Data supplied:
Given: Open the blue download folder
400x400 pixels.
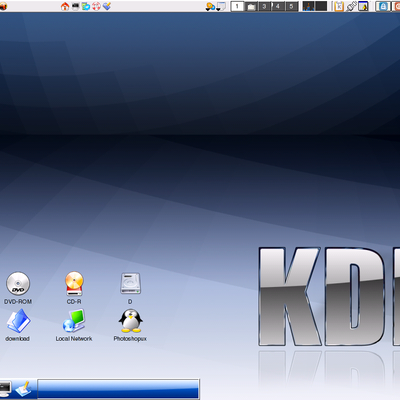Looking at the screenshot, I should 18,325.
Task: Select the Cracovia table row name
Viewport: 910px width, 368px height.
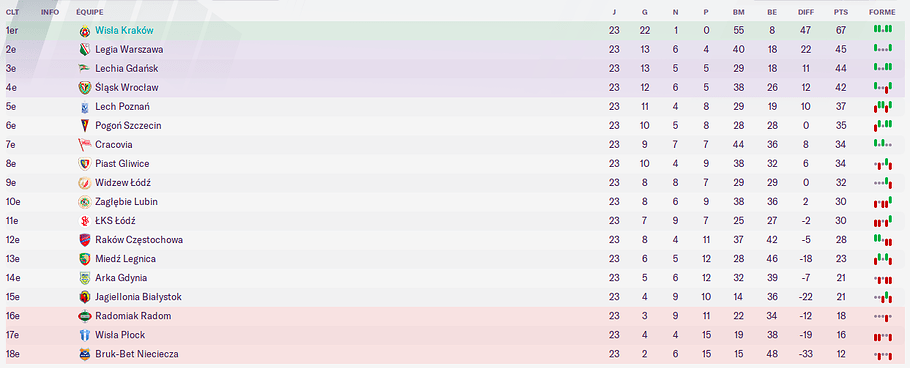Action: pyautogui.click(x=110, y=145)
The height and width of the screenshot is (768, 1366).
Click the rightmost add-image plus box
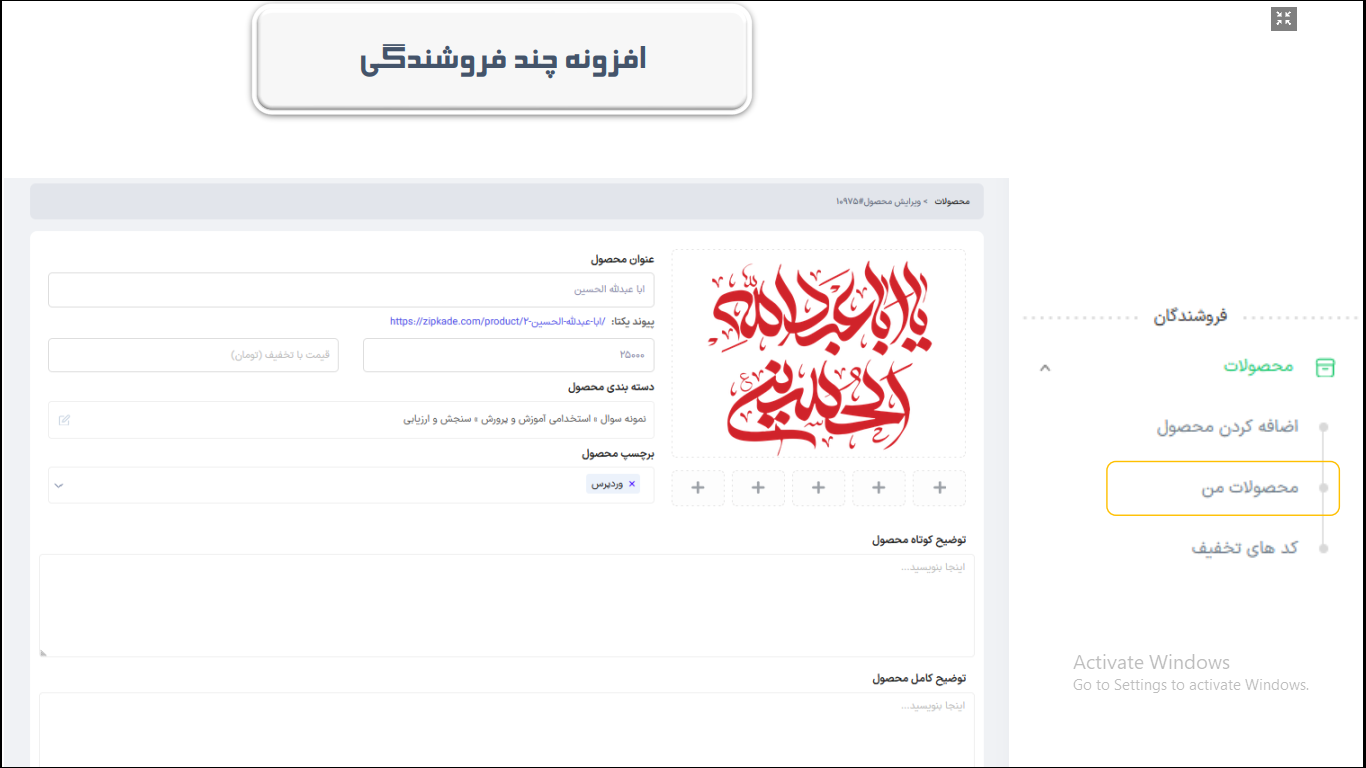[x=939, y=488]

Task:
Output the whole listing again, exactly, without its pictures.

Exercise output:
Given: Open the blue download folder
400x400 pixels.
Looking at the screenshot, I should 18,325.
Task: Select the Cracovia table row name
Viewport: 910px width, 368px height.
Action: pyautogui.click(x=110, y=145)
The height and width of the screenshot is (768, 1366).
Click the rightmost add-image plus box
[x=939, y=488]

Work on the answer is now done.